Stored data entries
=== Section Start ===

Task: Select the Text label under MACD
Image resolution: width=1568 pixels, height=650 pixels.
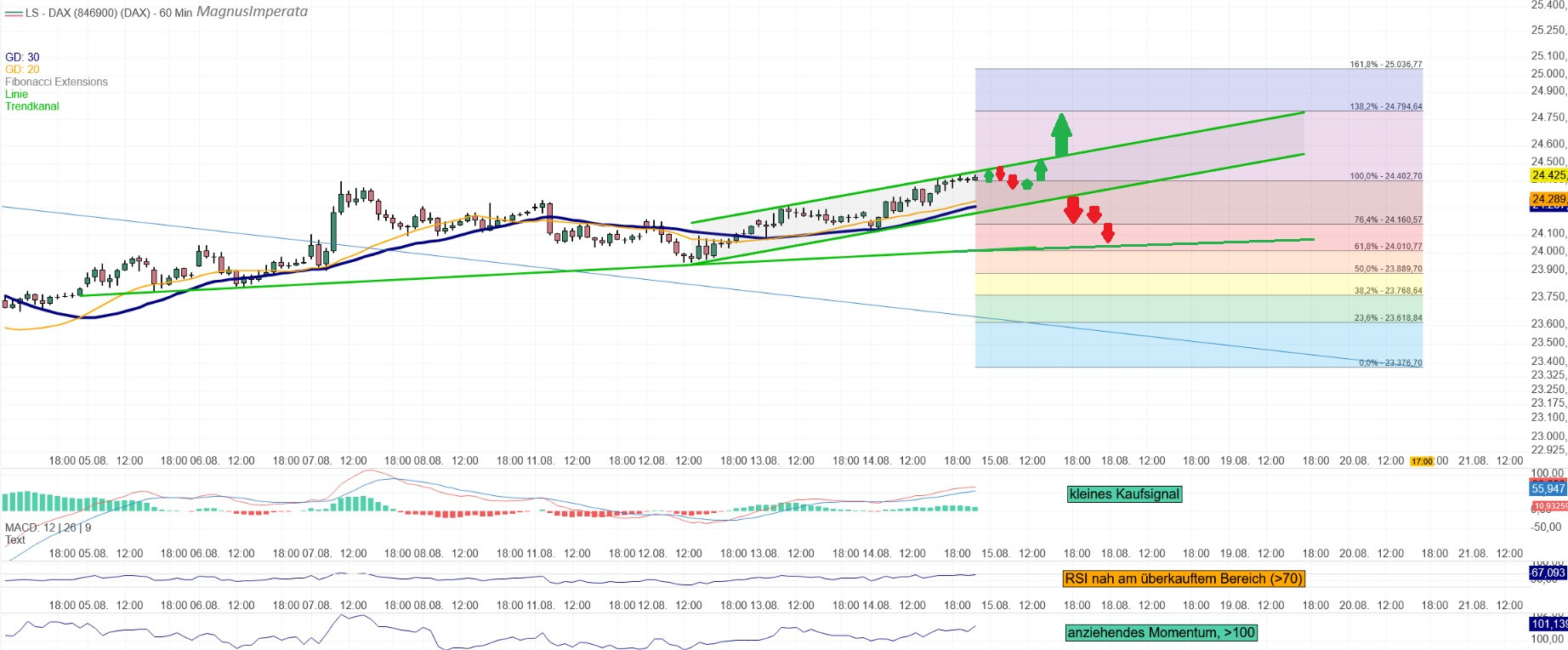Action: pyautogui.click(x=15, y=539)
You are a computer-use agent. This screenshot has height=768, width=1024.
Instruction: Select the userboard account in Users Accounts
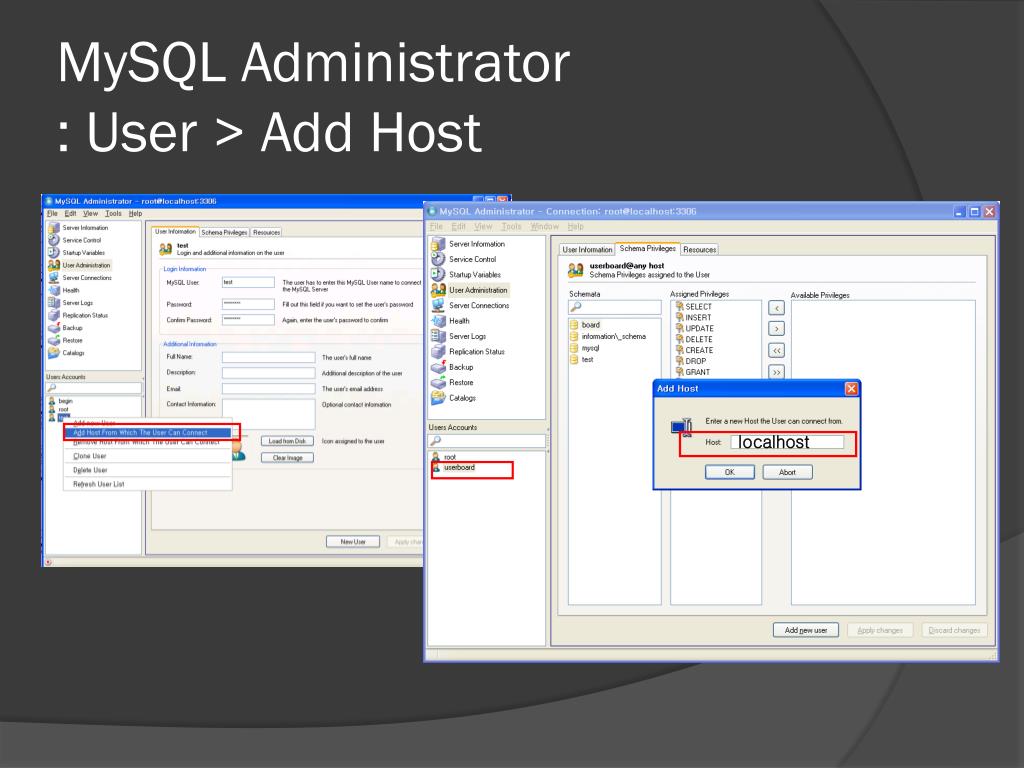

=== Section End ===

**EXERCISE AIM**
All entries above, minus the pictures, should be repeated exactly.

**ANSWER BOX**
Task: Select the Text label under MACD
Image resolution: width=1568 pixels, height=650 pixels.
Action: pyautogui.click(x=15, y=539)
You are a computer-use agent. This screenshot has height=768, width=1024.
Instruction: Select the userboard account in Users Accounts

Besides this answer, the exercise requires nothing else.